> **Task instructions**
a) In the forum thread, what did school consider appropriate breaktime snacks before covid?
b) Duplicate the part of the forum thread starting with "There is no" and going on through "work what then?".

> **Quoted passage**

============

There is so much evidence to prove that people who diet actually can’t sustain their weight loss and that it leads to life long weight cycling which is a much poorer health outcome. Continue to model eating healthy meals and have a look at the intuitive eating model. Health can be measure far more successfully by fitness and mental well-being than weight. You only have to do a little bit of research into the BMI to realise it’s completely flawed and is related more to diet culture than health.

Saidtoomuch · 25/07/2021 11:12

Same. I don't know whether its hormones, but I was like this too. It doesn't help that pre covid school's idea of appropriate breaktime snacks were giant cookies and a pizza trolley Angry. My son can eat whatever he wants and is as thin as a rake, whereas my teen daughter watches every mouthful.
There is no point telling her she is gaining weight, it'll just make her feel worse. Just encourage healthy habits.

ArseInTheCoOpWindow · 25/07/2021 11:48

But if you do model healthy lifestyles and that doesn’t work what then?

My dd hates beige foods and processed foods, loves her veg and will only eat wholemeal bread. It’s the amount she eats that’s the problem

FreeBritnee · 25/07/2021 11:59

She’s probably being influenced by her friends. Just keep modelling a healthy food lifestyle and if she asks for help perhaps then talk about making better choices and incorporating some exercise.

Justalittlebitfurther · 25/07/2021 12:17

@ArseInTheCoOpWindow maybe she’s hungry? Why do you want her to be slimmer? For health or looks? How does she feel about it?

ArseInTheCoOpWindow · 25/07/2021 12:45

She doesn’t seem to care. Main reason for health, she gets really sweaty and uncomfortable when she’s hot. She’s allergic to her own sweat so has to take antihistamines for it. She won’t really wear the right clothes for hot weather as shrs very self conscious.

Jinnybean · 25/07/2021 14:27

She horse rides twice a week but even that Iv had to order new jodphurs and boots because they don’t fit! I have Lipoedema and I can see she has it to so it’s so important she doesn’t put weight on fast.

She has abit of a coffee addiction but like the frappes from Starbucks that have a huge amount of calories.

It doesn’t help that her dad sees there’s absolutely nothing wrong with her and will buy her these things.

Her skin has became awful lately because of it aswell :(

OP posts:
Seeline · 25/07/2021 14:32

13 yo do grow quickly, and often have problems with their skin. It's not necessarily down to food.

Is she really over weight or just filling out into more of a women's shape?

============

> **The data**

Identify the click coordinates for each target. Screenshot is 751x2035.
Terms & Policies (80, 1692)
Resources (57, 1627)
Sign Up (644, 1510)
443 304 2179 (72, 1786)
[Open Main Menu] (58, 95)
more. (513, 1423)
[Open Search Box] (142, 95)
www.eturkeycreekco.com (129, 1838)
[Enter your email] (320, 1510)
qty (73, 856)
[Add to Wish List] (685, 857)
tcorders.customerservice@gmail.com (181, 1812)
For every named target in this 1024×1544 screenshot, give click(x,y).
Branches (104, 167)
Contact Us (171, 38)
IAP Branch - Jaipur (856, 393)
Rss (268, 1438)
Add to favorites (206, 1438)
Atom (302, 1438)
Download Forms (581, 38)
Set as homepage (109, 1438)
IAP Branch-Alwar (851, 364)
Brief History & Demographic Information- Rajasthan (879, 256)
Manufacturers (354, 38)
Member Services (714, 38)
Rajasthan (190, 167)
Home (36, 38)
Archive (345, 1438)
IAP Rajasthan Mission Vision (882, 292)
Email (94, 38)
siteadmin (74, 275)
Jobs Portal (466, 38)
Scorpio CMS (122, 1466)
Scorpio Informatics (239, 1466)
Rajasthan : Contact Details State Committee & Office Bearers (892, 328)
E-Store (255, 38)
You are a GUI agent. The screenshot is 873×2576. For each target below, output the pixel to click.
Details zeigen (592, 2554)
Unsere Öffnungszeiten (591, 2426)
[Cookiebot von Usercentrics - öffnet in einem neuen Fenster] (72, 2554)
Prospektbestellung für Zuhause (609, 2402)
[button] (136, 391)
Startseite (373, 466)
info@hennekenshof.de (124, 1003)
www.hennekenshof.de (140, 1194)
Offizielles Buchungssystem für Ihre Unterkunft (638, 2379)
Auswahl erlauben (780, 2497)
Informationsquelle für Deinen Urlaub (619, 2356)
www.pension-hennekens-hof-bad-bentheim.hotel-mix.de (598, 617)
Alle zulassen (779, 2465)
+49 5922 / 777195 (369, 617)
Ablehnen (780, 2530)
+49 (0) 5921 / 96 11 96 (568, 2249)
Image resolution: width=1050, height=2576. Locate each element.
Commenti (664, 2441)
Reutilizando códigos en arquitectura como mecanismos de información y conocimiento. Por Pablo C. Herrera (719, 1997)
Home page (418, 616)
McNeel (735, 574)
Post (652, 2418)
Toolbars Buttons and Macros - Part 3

============

> **Answers to the exercise**
a) Giant cookies and a pizza trolley.

b)
There is no point telling her she is gaining weight, it'll just make her feel worse. Just encourage healthy habits.

ArseInTheCoOpWindow · 25/07/2021 11:48

But if you do model healthy lifestyles and that doesn’t work what then?